Tor Bella Monaca Bengalese pestato dal baby-branco

FERMATI IN TRE Oltre a un 12enne i carabinieri hanno identificato un diciottenne e un 38enne di zona, sono accusati di tentato omicidio

Tor Bella Monaca Bengalese pestato dal baby-branco

Sono entrati in gruppo in una frutteria di via Villabate a Tor Bella Monaca e hanno aggredito l’impiegato, un bengalese di 23 anni, colpendolo ripetutamente con un bastone e accoltellandolo con un’arma da taglio. Autori dell’aggressione, che risale a giovedì pomeriggio, alcuni italiani, probabilmente della zona. E tra questi un dodicenne. Alla base del gesto non ci sarebbero motivi razziali, ma una vendetta per alcuni apprezzamenti che il bengalese avrebbe rivolto a una ragazza del posto. Il giovane è stato trasportato in codice rosso al policlinico Tor Vergata dove è ricoverato in prognosi riservata con ferite al torace e alla testa e con un trauma cranico. I carabinieri hanno fermato tre persone con l’accusa di tentato omicidio: un 18enne, un 19enne e un 38enne, ritenuti responsabili, insieme a un ragazzino di 12 anni di aver preso parte all’aggressione.
Una signora che abita vicino al bar racconta: «Ho sentito qualcuno che piangeva in strada e mi sono affacciata dalla finestra. A quel punto ho visto un ragazzo per terra in un lago di sangue». «Aveva delle ferite sulla testa e dei tagli sul corpo - prosegue la donna - c’era gente affacciata che si è precipitata in strada e poco dopo sono arrivati i soccorsi. È un ragazzo che conosco di vista, abita qui in zona e spero che stia bene. È assurdo che accadano cose del genere in pieno giorno». D’accordo anche altri residenti della zona di Tor Bella Monaca vecchia. «Siamo completamente abbandonati - dice un’altra residente e madre di una 14enne - servono controlli da parte della polizia e dei carabinieri, questo quartiere fa davvero paura».

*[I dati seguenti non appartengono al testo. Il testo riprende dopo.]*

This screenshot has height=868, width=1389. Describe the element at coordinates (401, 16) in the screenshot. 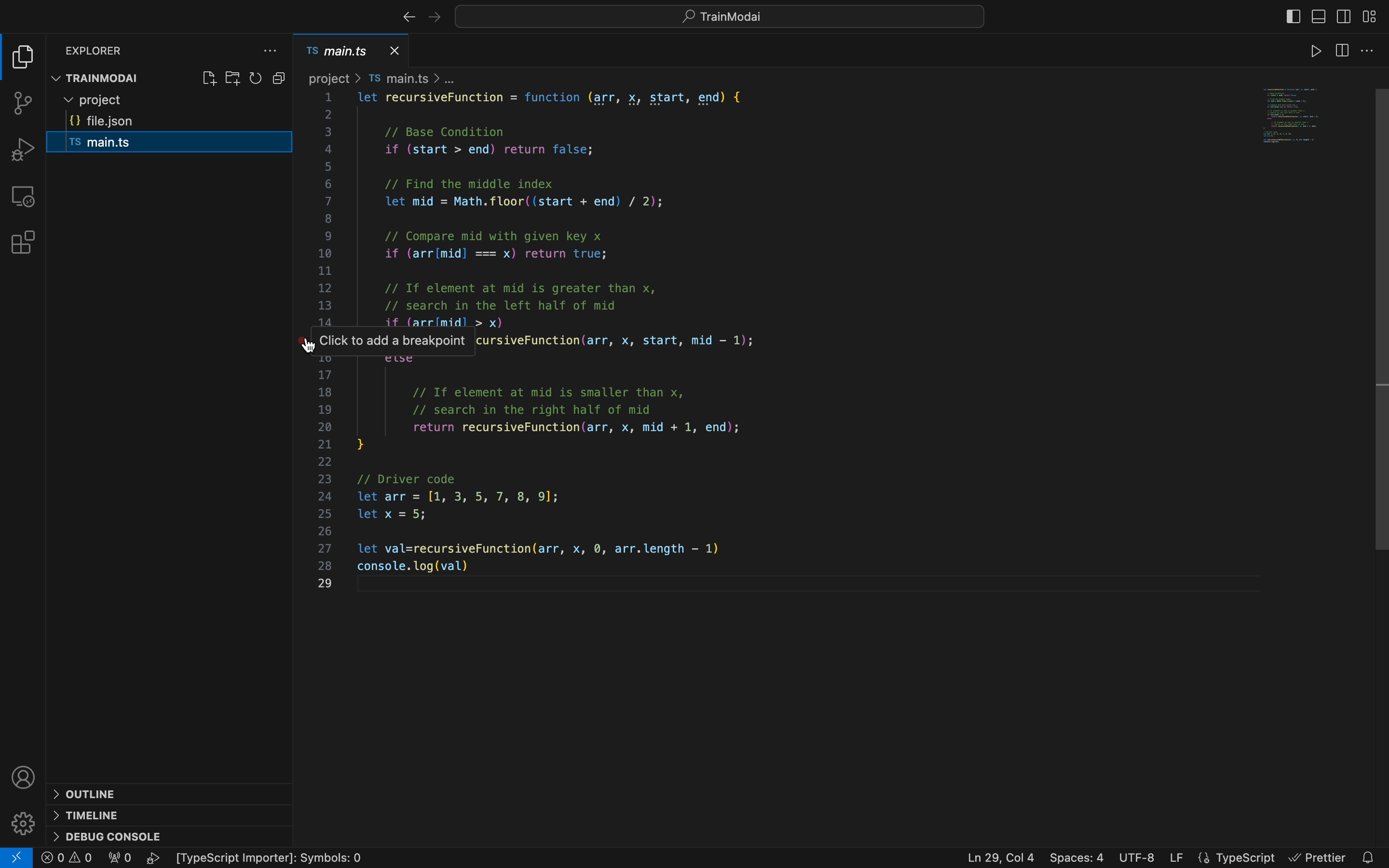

«So che aveva dato fastidio ad una ragazza della zona, una 17enne fidanzata da tempo con un ragazzo di Tor Bella Monaca. Lei ha raccontato tutto e da lì è stata organizzata una spedizione punitiva», afferma una ragazza della zona che ha assistito all’aggressione. «Secondo me non c’è nulla di razzista, sarebbe successo anche con un italiano - aggiunge - lo hanno preso a bastonate in testa lasciando 4 bastoni per terra spezzati a metà e ricoperti di sangue. La cosa assurda è che qui tutti hanno paura e non hanno mosso un dito».

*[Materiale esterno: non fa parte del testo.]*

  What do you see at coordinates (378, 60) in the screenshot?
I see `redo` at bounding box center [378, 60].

Infine per il vicepresidente del consiglio comunale Samuele Piccolo «l’aggressione del cittadino bengalese a Tor Bella Monaca dimostra quanto sia necessaria e urgente un’opera di riqualificazione e di controllo delle periferie. L’episodio di ieri e che nulla a che fare con la connotazione razzistica che qualcuno ha cercato di dargli, suona invece come l’ennesimo campanello d’allarme di una situazione incancrenitasi negli anni per colpa dell’assenza delle Istituzioni e che ha visto proliferare bande di piccoli delinquenti che cercano di controllare il territorio».